Using Cognitive Behavioural Therapy these kind of thoughts, referred to as Negative Automatic Thoughts or Hot Thoughts are examined and challenged allowing more balanced thinking to unfold and an alternative perspective to emerge.
CBT provides us with the opportunity to change our relationship with our thinking – particularly negative thoughts – which often have the power to overwhelm, distress and depress. It opens the door to reducing the impact of negative thoughts on how we feel and equally important on how we behave or act.

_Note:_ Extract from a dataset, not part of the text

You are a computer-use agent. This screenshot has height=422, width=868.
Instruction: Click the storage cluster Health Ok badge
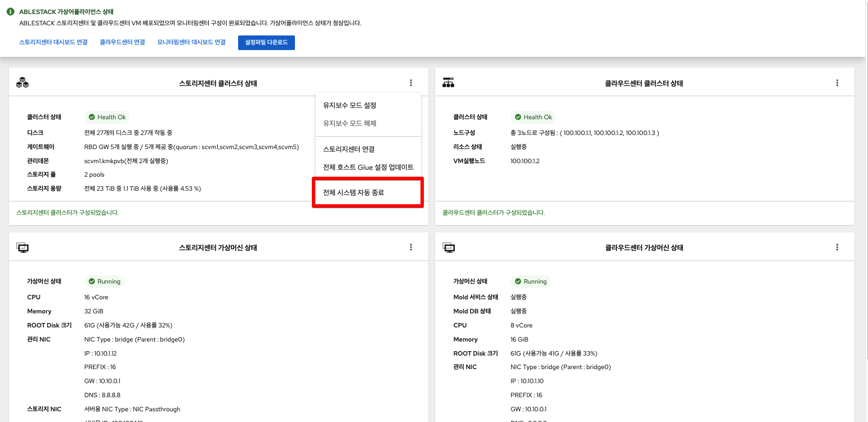[x=107, y=117]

To that end, CBT helps to develop a more balanced relationship with our thinking as we learn a very crucial and empowering concept that ‘we don’t have to believe everything we think’.
Psychodynamic / Psychoanalytic
Psychodynamic theory, thinks about the client as having an internal world from which they relate to the external world. This internal world is formed from introjecting early experiences and relationships. The internal world is shaped by an internal dialogue which is mostly unconscious. Drawing on this perspective, the clients’ internal world is something to be explored between client and therapist. A space is created where the client can, in as safe a way as possible, look at their material without judgement, and through the therapeutic process ultimately take it back in a way that it is integrated into the self. This can be a delicate and often complicated process. The psychodynamic approach usually involves longer term work with clients.
The psychodynamic perspective considers the individuals’ way of being in the world as mirroring their internal make up. The therapeutic task brings the unconscious into consciousness. Work with dreams, defence mechanisms, transference and counter transference are considered important means of communication from unconscious to conscious.
Humanistic and integrative psychotherapy is about integrating the wholeness of being. This involves connecting or reconnecting to all aspects of the self: body, emotions, psyche, intellect, spirit and social interaction. It is about working towards greater self-awareness, self-acceptance and personal growth in order to cope with the dimensions of human existence.
EMDR addresses the physiological storage of memory and how it informs experience. Memory networks are the basis of disease and health. Our minds naturally lean toward self-healing and when experiences, both positive and negative, are successfully processed, they are considered to be stored adaptively and integrate with our other experiences. A disruption in our processing, due to being overwhelmed (hyperarousal) e.g. in traumatic events or adverse life experiences, can result in these memories being inadequately processed and maladaptively stored. This leaves us being ‘triggered’ in the present by images/information that cause a reaction to the present as if it were the same situation as the past. Reprocessing happens when dual attention on the past memory, combined with a BLS (bilateral stimulation e.g eye movement/tactile taps) activates an associative process that allows relevant connections to be made. Change occurs in reprocessing due to the alteration of memory storage and the link to adaptive memory networks.
Although EMDR is most commonly associated with eye movements, it is in fact a complete method that includes an eight phase approach and numerous procedures that help to make it successful. Closure – we will take time to close each session formally using one of your resources and ensure you are ok to end the session. We will also discuss noting changes between sessions.
Originally developed by Dr. Fancine Shapiro, it was discovered that the bilateral stimulation/activation of the right and left hemispheres of the brain change the processing of psychological difficulties. To date, there are over fourteen controlled studies that support using EMDR in the treatment of trauma – this makes it the most thoroughly researched method ever used for these types of problems. Most recent studies showed that 84-90% of people who had experienced traumatic events no longer had post-traumatic stress disorder after only three treatment sessions. With more complex experiences, treatment will take longer and may include an extended preparation phase. It is important that you take the time you need for your own recovery and healing.